Les parties ont été régulièrement averties du jour de l'audience.
Ont été entendus au cours de l'audience publique :
- le rapport de M. Coutel,
- et les conclusions de M. Angéniol, rapporteur public.
1. Considérant que M. B..., ouvrier d'État au sein de la DCN de Toulon du 13 septembre 1976 au 19 janvier 1997 en qualité de charpentier tôlier, a bénéficié du dispositif de cessation anticipée d'activité à compter du 1er août 2011 ; qu'il demande, par la voie de l'appel incident, la réparation des troubles dans ses conditions d'existence résultant des conséquences de son exposition à l'amiante ;
Sur l'appel principal du ministre :
2. Considérant que par un mémoire enregistré le 2 mai 2017, le ministre de la défense s'est désisté purement et simplement de son recours ; qu'il y a lieu d'en donner acte ;
Sur les conclusions incidentes de M. B... :
3. Considérant que M. B..., estimant que son espérance de vie a été diminuée notablement du fait de l'absorption par ses poumons de poussières d'amiante pendant ses années d'activité professionnelle, soutient vivre dans un état d'anxiété permanent qui entraîne une dégradation de ses conditions d'existence notamment dans la mesure où il est contraint de se soumettre à un suivi médical régulier ;
4. Considérant que les attestations produites au dossier ainsi que les documents établissant que l'intimé fait l'objet d'un suivi médical post-professionnel ne sont de nature qu'à établir que M. B... subit un préjudice d'anxiété tel que déjà indemnisé par les premiers juges et distinct de ses conclusions incidentes ; qu'ainsi, M. B... n'établit qu'il subit un préjudice dans ses conditions d'existence lié directement à sa longue exposition aux poussières d'amiante ; que, dans ces conditions, il n'est pas fondé à soutenir que c'est à tort que les premiers juges ont rejeté sa demande d'indemnisation de ce chef de préjudice ; que son appel incident doit donc être rejeté ;
Sur les conclusions présentées sur le fondement de l'article L. 761-1 du code de justice administrative :
5. Considérant qu'il n'y a pas lieu, dans les circonstances de l'espèce, de mettre à la charge de l'État la somme que demande M. B... au titre des frais exposés par lui et non compris dans les dépens ;
D É C I D E :
Article 1er : Il est donné acte du désistement du ministre de la défense.
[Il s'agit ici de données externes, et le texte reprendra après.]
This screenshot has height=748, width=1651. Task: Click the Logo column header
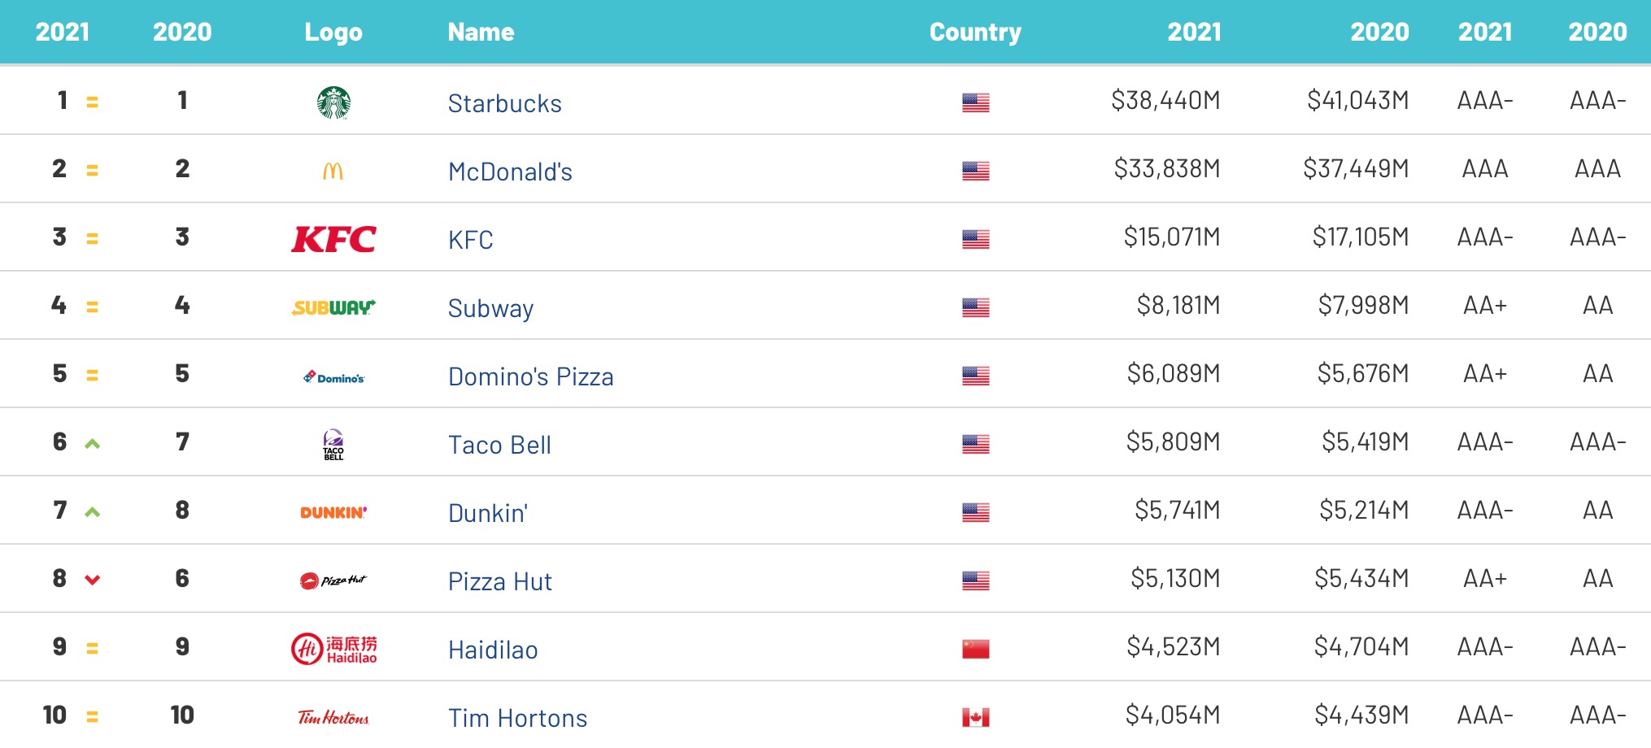[x=333, y=32]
Article 2 : Les conclusions incidentes de M. B... sont rejetées.
Article 3 : Les conclusions de M. B... tendant à l'application des dispositions de l'article L. 761-1 du code de justice administrative sont rejetées.
Article 4 : Le présent arrêt sera notifié au ministre des armées et à M. A... B....
Délibéré après l'audience du 6 juin 2017, où siégeaient :
- M. Gonzales, président,
- M. Renouf, président assesseur,
- M. Coutel, premier conseiller.
Lu en audience publique, le 4 juillet 2017.